◆ **Work to complete**
Reproduce only the lines of the listing from the one containing "Task: Click the ID label in the side panel" through the one containing "Viewport: 1469px width, 764px height.", substituting "sidebar" for "side panel" and leaving everything else unchanged.

◆ **Rows**
'''
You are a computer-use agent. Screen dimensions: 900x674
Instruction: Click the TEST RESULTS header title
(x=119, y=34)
'''
'''
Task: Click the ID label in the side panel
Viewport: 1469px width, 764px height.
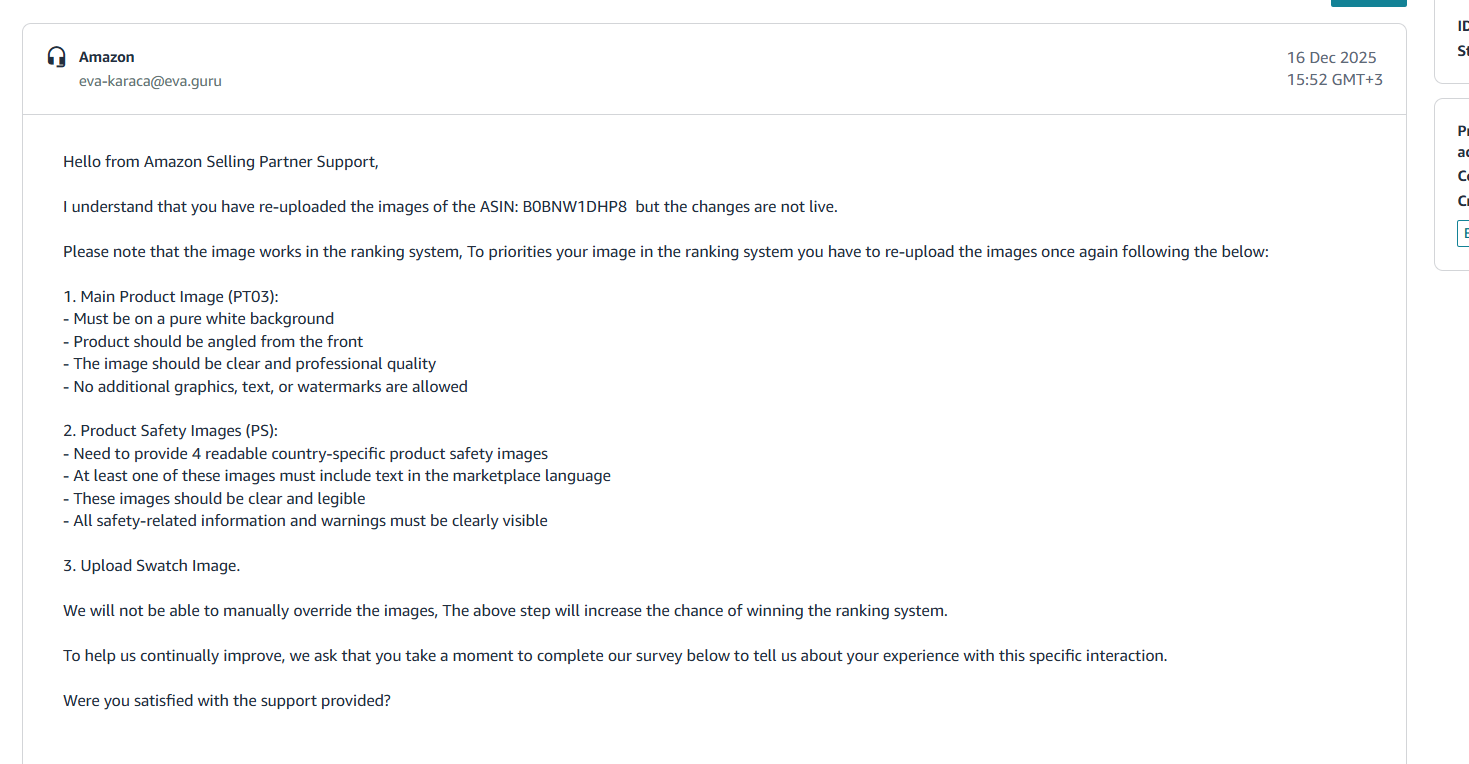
'''
◆ **Result of the exercise**
Task: Click the ID label in the sidebar
Viewport: 1469px width, 764px height.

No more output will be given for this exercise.